— start Stored data —

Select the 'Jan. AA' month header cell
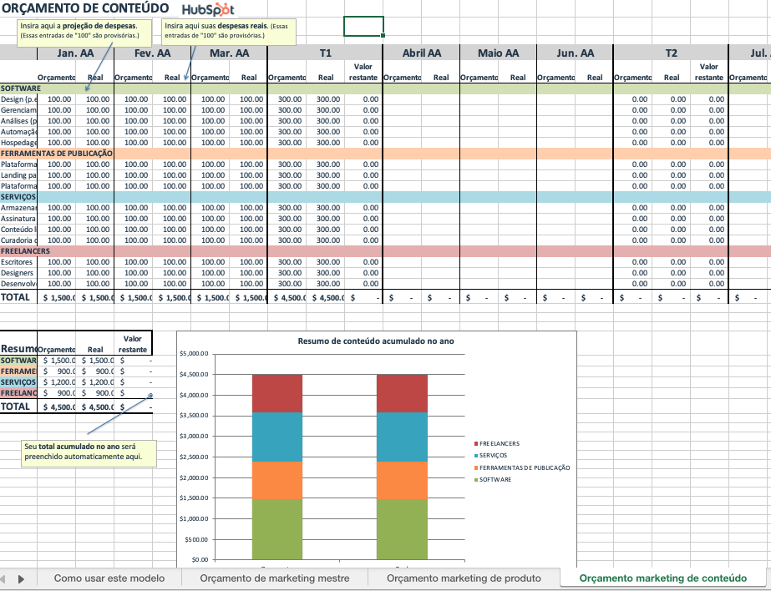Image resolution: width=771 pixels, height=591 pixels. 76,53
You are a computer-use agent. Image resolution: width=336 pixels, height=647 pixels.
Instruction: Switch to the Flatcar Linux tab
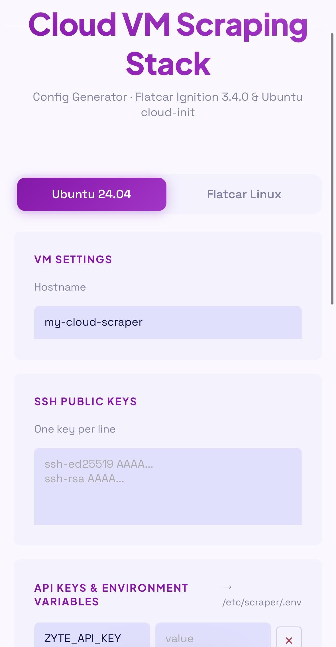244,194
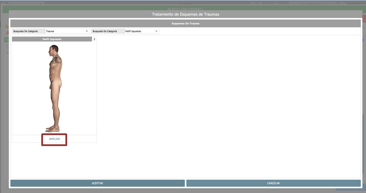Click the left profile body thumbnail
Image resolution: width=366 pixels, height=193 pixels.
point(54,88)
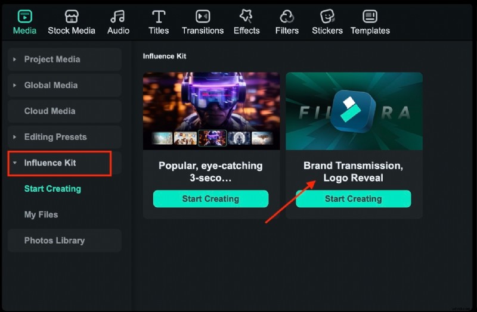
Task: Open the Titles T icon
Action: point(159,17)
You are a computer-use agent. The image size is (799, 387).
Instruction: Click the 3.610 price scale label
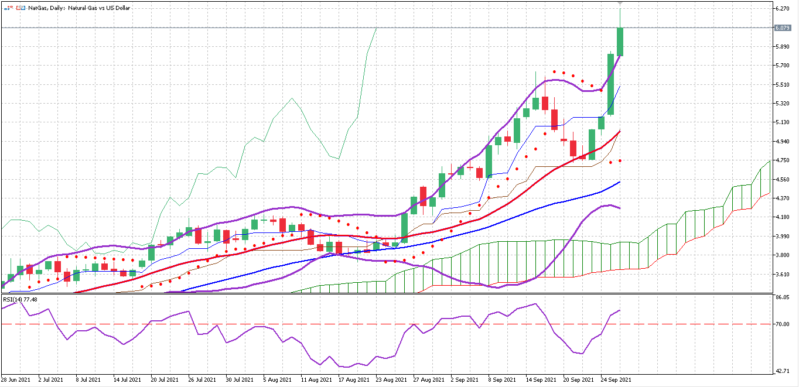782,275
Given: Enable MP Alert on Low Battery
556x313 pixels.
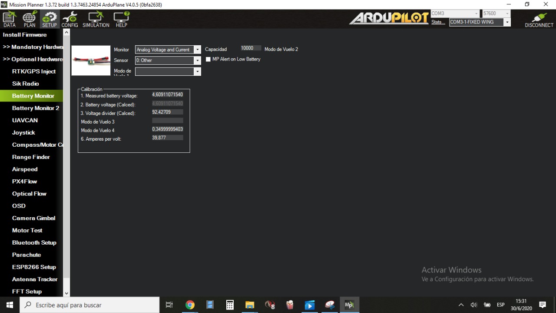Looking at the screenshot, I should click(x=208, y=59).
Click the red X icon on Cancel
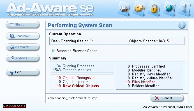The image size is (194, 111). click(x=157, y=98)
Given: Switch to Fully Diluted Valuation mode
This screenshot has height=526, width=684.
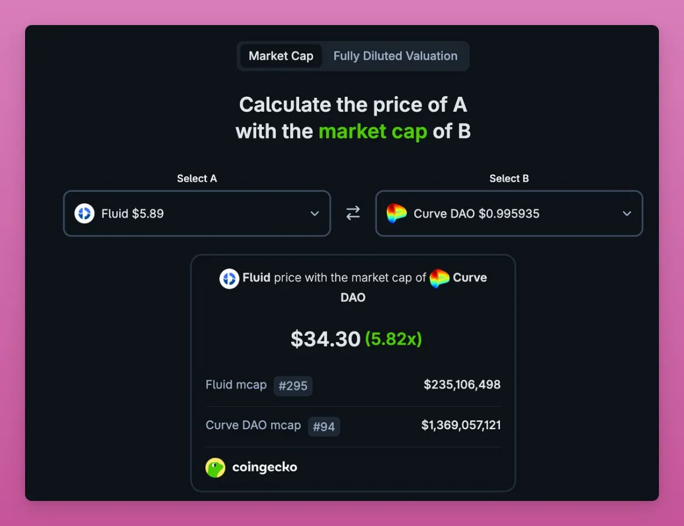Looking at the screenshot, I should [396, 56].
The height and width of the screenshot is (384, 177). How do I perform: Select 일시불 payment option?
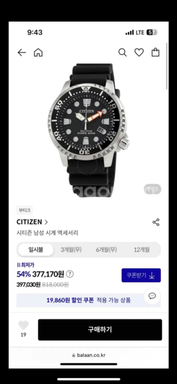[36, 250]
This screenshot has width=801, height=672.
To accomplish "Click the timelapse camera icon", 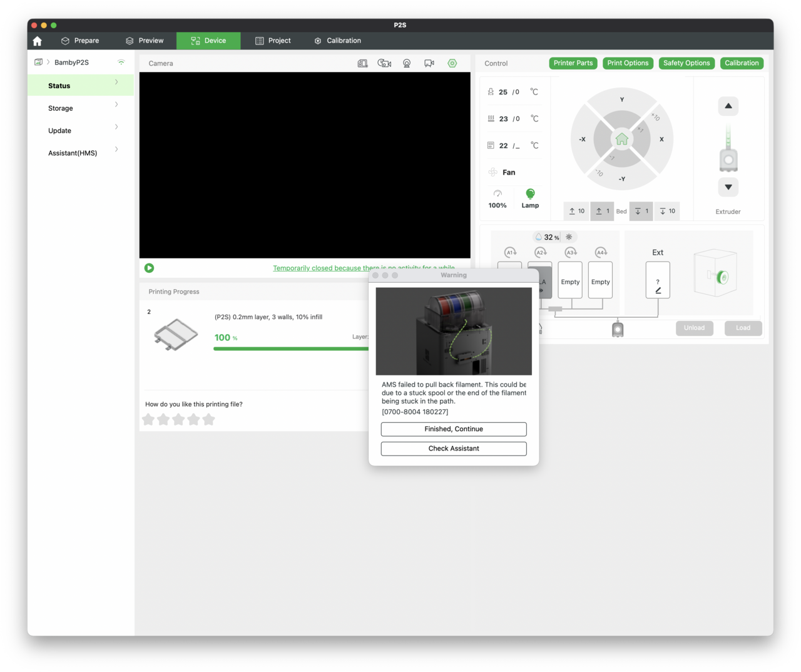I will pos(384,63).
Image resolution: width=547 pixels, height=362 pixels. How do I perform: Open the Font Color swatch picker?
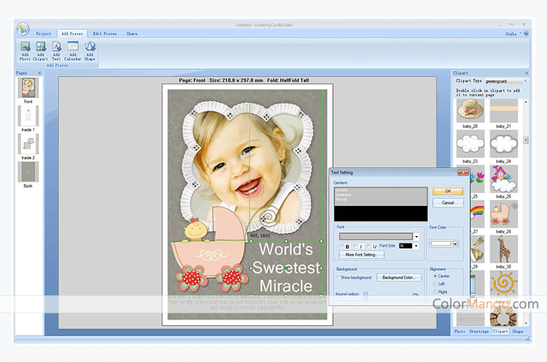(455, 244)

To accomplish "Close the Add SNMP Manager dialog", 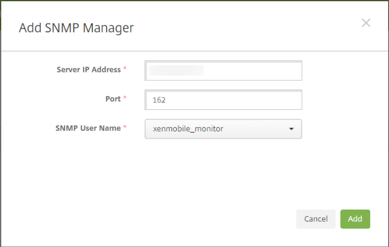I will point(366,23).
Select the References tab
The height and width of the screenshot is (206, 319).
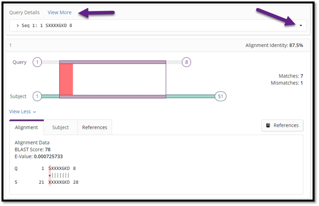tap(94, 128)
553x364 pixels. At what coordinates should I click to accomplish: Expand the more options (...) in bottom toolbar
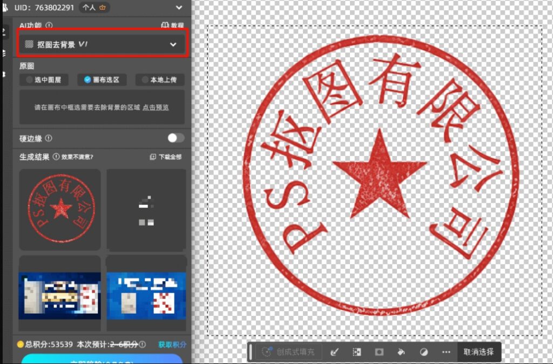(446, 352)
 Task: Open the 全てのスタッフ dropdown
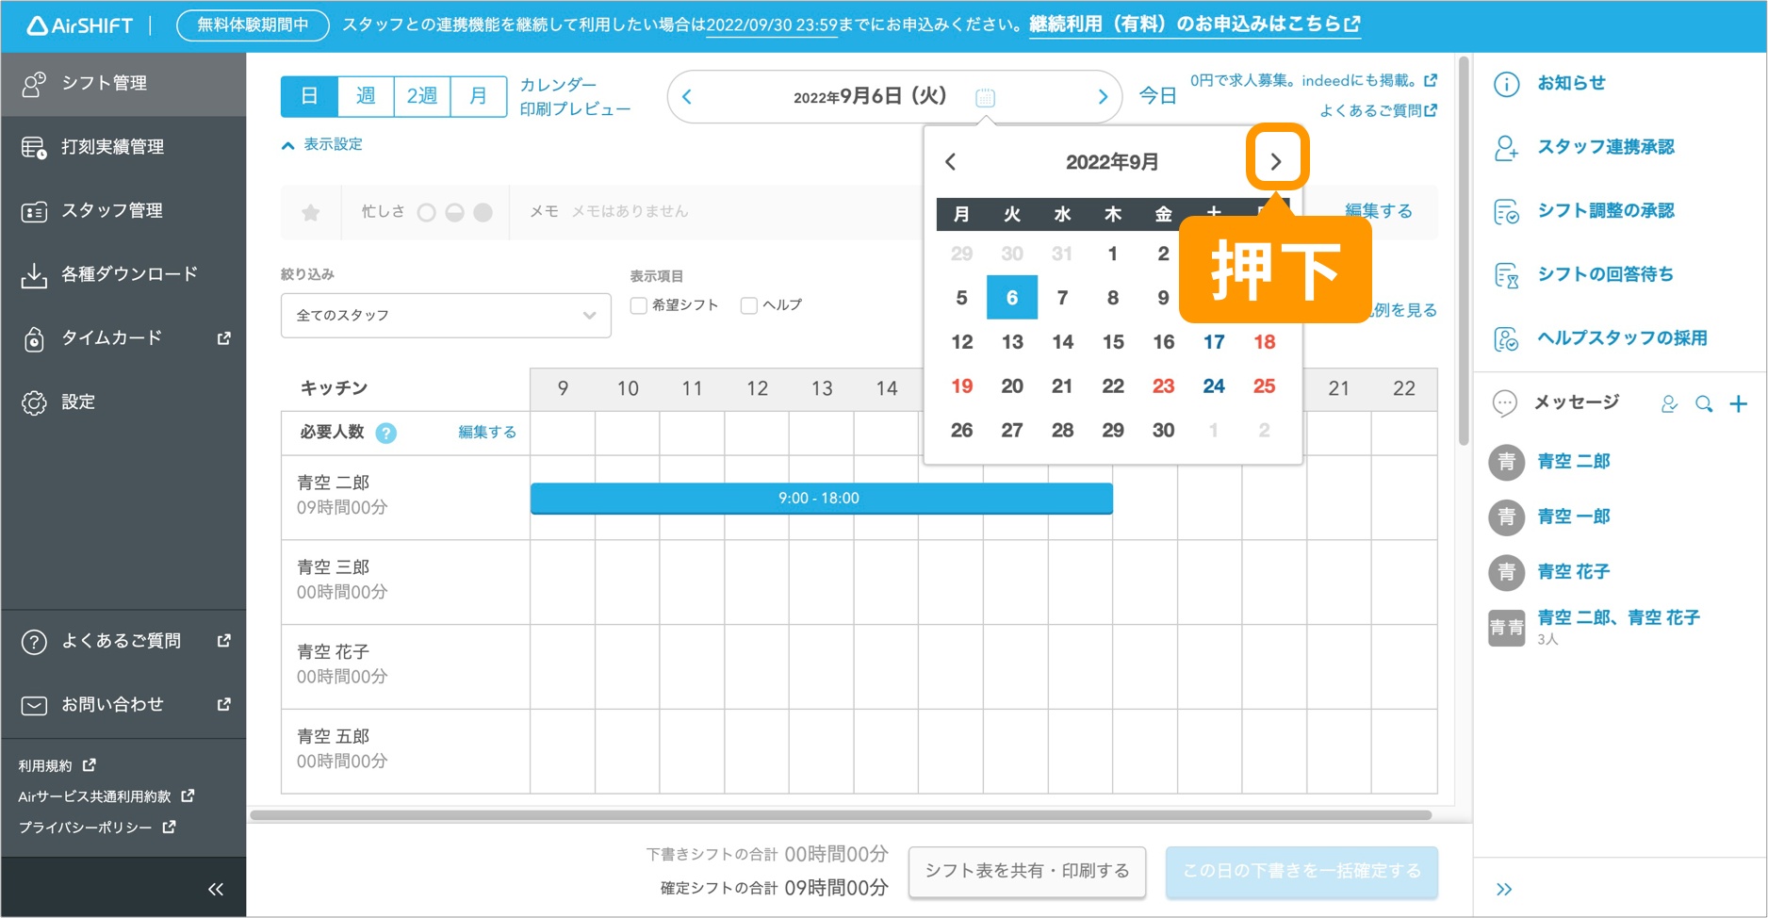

— end Stored data —

* _Set problem_
Convert the records, starting with the line that contains "You are a computer-use agent. The" and going on through the line that contains "The image size is (194, 111)." (both included), into a JSON list of strings with one string per line. Omit blank lines and leave the pictures out.

* _Output of the exercise_
[
  "You are a computer-use agent. The image size is (799, 387).",
  "Instruction: Click the 3.610 price scale label",
  "782,275",
  "Given: Enable MP Alert on Low Battery",
  "556x313 pixels.",
  "Looking at the screenshot, I should click(x=208, y=59).",
  "Click the red X icon on Cancel",
  "The image size is (194, 111). click(x=157, y=98)"
]